Jakarta – Pakar hukum tata negara Bivitri Susanti mengajak para intelektual untuk bersuara demi menyelamatkan demokrasi bangsa.
Awalnya, Bivitri sangat miris melihat situasi bangsa saat ini yang dinilainya semakin terpuruk, ditambah lagi para intelektual tidak mau buka suara terkait semakin terpuruknya proses demokrasi di Tanah Air.
Dia meminta semua pihak untuk berani menggunakan kompas moral bahwa yang salah itu salah, yang benar itu benar.

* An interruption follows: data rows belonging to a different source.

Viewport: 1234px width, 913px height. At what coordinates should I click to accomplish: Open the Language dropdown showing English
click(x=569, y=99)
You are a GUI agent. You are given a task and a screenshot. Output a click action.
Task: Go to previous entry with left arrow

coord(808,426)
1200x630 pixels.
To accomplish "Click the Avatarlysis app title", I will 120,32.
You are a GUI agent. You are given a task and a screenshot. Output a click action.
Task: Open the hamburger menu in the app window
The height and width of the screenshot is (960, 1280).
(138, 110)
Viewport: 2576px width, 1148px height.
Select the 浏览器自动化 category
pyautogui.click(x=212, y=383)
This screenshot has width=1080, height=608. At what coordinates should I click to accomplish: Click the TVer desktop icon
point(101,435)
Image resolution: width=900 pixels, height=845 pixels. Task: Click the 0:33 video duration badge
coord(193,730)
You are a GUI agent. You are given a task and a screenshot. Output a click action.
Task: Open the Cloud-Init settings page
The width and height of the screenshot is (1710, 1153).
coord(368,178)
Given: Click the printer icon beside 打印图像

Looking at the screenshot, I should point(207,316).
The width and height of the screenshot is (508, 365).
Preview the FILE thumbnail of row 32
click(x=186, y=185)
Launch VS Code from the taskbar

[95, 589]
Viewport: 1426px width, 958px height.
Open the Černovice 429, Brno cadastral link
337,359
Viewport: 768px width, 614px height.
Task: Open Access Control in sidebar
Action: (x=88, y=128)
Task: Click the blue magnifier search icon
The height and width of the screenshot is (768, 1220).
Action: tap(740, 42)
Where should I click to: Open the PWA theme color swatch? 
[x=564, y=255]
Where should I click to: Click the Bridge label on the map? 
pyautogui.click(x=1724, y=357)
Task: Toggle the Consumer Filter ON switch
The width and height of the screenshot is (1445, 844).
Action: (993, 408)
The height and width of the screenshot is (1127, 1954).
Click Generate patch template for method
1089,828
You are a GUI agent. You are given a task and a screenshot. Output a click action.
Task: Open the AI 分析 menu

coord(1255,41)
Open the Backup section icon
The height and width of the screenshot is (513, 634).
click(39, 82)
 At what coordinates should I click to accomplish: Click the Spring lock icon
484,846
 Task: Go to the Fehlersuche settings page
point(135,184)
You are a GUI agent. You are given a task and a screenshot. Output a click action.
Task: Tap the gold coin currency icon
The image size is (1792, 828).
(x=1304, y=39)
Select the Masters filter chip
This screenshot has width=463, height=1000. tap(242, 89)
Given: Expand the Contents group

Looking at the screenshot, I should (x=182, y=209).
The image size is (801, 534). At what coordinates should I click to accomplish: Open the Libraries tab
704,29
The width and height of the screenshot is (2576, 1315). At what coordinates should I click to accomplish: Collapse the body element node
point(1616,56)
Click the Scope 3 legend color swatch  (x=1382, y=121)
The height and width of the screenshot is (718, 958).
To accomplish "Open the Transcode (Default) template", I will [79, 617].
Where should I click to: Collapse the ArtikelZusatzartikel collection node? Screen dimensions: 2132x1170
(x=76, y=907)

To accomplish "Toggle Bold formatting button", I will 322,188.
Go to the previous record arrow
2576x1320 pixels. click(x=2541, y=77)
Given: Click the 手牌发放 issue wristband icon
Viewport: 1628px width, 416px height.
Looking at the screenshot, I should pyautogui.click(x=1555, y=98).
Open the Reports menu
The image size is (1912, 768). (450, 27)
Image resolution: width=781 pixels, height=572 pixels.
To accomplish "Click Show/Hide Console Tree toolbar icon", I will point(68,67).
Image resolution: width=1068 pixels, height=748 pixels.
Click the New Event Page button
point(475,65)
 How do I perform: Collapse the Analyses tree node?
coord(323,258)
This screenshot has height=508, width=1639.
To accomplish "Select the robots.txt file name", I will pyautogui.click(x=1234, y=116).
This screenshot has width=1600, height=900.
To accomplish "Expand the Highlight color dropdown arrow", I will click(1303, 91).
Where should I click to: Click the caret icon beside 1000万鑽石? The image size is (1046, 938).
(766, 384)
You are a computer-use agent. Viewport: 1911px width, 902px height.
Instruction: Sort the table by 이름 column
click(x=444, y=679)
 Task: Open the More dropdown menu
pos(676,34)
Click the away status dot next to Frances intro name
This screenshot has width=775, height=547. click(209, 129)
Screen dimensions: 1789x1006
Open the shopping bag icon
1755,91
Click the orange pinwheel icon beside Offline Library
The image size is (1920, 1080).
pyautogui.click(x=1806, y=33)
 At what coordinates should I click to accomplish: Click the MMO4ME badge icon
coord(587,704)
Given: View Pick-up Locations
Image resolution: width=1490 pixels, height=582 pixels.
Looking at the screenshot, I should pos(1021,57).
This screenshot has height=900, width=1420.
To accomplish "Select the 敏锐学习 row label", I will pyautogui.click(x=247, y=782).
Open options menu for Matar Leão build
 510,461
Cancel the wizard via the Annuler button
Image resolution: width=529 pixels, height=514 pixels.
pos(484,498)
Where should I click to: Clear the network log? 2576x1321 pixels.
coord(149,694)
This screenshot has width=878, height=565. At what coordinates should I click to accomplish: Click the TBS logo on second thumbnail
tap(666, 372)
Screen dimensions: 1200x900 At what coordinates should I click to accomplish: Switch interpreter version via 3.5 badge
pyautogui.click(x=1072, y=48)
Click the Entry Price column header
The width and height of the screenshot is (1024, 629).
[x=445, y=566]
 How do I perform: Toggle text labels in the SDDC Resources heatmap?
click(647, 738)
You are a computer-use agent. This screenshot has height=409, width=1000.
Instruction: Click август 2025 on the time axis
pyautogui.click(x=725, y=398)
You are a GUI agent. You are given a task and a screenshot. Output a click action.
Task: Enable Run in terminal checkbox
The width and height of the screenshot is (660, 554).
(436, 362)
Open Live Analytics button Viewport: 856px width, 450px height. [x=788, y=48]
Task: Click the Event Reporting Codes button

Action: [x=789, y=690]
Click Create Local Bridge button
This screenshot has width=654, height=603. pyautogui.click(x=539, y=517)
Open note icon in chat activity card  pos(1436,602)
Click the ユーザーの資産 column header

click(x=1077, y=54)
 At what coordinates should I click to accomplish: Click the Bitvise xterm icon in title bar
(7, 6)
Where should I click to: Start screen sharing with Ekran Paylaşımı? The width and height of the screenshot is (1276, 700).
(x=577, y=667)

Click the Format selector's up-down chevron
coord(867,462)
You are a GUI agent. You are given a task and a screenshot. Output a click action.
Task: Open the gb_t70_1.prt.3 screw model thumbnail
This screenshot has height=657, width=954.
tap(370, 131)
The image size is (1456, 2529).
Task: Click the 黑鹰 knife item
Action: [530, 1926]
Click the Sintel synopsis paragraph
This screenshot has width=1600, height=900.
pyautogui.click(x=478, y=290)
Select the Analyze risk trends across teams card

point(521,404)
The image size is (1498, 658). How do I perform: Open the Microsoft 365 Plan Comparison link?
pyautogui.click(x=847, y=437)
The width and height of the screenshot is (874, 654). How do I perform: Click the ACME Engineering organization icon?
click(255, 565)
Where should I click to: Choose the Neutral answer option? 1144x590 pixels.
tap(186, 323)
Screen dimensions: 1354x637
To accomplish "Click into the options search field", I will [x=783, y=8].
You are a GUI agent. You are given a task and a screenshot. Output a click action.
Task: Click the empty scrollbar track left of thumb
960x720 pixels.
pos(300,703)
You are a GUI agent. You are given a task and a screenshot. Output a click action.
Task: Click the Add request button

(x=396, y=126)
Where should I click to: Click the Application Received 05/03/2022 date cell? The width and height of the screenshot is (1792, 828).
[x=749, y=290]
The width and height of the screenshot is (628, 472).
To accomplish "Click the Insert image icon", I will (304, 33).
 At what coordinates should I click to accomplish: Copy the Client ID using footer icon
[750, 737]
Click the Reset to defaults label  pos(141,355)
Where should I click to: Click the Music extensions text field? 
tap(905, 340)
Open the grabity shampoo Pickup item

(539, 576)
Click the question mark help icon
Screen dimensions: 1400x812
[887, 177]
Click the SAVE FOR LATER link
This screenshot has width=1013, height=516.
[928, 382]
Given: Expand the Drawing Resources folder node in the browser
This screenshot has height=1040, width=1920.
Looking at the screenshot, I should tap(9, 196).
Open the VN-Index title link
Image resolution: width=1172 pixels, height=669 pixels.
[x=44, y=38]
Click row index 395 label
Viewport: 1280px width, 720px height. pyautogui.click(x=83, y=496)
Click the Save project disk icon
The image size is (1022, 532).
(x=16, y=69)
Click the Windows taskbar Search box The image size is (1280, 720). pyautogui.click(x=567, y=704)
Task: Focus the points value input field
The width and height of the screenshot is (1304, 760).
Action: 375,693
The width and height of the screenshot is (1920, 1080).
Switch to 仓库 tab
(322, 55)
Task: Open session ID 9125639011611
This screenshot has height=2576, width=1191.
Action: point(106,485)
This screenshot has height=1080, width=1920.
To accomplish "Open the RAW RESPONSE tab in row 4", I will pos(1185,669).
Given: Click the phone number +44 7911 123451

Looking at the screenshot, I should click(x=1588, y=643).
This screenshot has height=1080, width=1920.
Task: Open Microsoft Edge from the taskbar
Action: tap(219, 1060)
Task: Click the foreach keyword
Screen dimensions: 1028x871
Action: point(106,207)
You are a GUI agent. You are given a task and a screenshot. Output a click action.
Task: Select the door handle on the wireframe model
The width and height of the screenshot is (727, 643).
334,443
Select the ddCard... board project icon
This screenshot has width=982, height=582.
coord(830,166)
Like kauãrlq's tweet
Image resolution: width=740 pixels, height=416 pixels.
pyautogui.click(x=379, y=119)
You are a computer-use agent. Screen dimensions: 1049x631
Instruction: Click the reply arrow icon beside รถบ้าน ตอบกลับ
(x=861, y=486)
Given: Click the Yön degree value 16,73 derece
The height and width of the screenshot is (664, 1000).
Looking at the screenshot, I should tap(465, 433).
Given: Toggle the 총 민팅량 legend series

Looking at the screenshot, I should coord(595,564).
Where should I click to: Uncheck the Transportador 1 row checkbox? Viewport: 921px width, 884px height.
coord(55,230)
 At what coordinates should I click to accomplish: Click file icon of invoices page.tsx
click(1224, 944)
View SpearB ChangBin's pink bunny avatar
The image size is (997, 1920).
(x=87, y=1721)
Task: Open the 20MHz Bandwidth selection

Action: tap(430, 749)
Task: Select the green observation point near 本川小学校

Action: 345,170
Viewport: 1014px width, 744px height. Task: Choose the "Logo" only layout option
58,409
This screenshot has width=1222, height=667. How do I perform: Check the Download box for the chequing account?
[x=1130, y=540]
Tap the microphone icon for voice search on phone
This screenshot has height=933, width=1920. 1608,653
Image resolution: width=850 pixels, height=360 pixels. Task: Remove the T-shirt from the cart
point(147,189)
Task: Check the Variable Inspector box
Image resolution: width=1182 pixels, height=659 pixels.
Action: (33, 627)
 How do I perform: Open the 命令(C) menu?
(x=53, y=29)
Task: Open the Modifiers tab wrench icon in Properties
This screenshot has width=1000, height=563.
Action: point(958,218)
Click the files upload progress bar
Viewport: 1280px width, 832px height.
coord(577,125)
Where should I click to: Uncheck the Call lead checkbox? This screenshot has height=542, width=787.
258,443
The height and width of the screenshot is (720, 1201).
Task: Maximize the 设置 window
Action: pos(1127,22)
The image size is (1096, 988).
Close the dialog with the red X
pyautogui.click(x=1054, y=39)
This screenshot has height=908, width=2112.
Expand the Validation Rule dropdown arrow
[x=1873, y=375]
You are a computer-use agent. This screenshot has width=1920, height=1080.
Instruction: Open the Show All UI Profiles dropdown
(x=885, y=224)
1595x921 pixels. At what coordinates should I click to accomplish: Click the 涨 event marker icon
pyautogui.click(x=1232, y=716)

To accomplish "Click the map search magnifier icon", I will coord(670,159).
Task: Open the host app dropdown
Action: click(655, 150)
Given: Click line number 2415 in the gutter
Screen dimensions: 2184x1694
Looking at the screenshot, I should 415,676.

“Saya terganggu banyak orang pintar khususnya orang hukum tapi masih bisa diam saja melihat ada yang salah luar biasa dalam penyelenggaraan negara belakangan ini. Apapun alasannya,” kata Bivitri saat berbicara di diskusi “Menyelamatkan Demokrasi Dari Cengkeraman Oligarki dan Dinasti Politik” di Jakarta, Selasa, 14 November 2023.
Dia menilai ada yang gamang dan punya kekhawatiran mau apa jelang Pemilu mendatang. Bivitri meminta agar sebaiknya merenung sejenak dan jangan kuatir dicap mendukung salah satu pasangan hanya karena membuka keburukan salah satu pasangan calon.
“Kita semua take our time jangan buru-buru bertanya saya pilih siapa. Wajar dalam demokrasi punya pilihan dan jangan khawatir dicap kalau bicara keburukan satu pasangan logikanya mengendorse yang lain. Logika elektoral ini yang kita harus hati-hati pendekatannya. Logika moral dulu. Nanti, sapapun yang dipilih terserah. Mau memilih atau tidak juga hak kita. Tapi dari pagi-pagi ini punya kekhawatiran bersikap karena tidak mau dicap salah satu pendukung calon, ini demokasi kita bahaya,” urai Bivitri.
Oleh karena itu Bivitri meminta kepada para intelektual untuk tidak memikirkan logika elektoral terlebih dahulu hingga Pemilu pada 14 Februari 2024 nanti selesai dilaksanakan.
“Pegangan kita adalah kompas moral kita. Kok bisa ada intelektual melihat suatu kesalahan tapi diam saja. Ini pertanda bahwa demokrasi kita bahaya,” kata Bivitri.
Oleh karena itu, Bivitri mengajak para intelektual untuk menyelamatkan demokrasi dengan bersuara.
“Mari kita mulai bapak ibu sekalian menyelamatkan demokrasi ini dengan cara pertama-tama Kita bersuara dulu, jangan khawatir untuk dikelompok-kelompok kan. Biarlah kalau dikelompokkan biar kita sendiri yang tahu nanti 14 Februari memilih apa tidak, dan kalau memilih, memilih siapa. Jangan kuatir dan cemas dulu soal itu, karena yang kita hadapi sekarang ini bukan soal 14 Februari. Yang kita hadapi sekarang adalah masa depan demokrasi Indonesia,” ujarnya.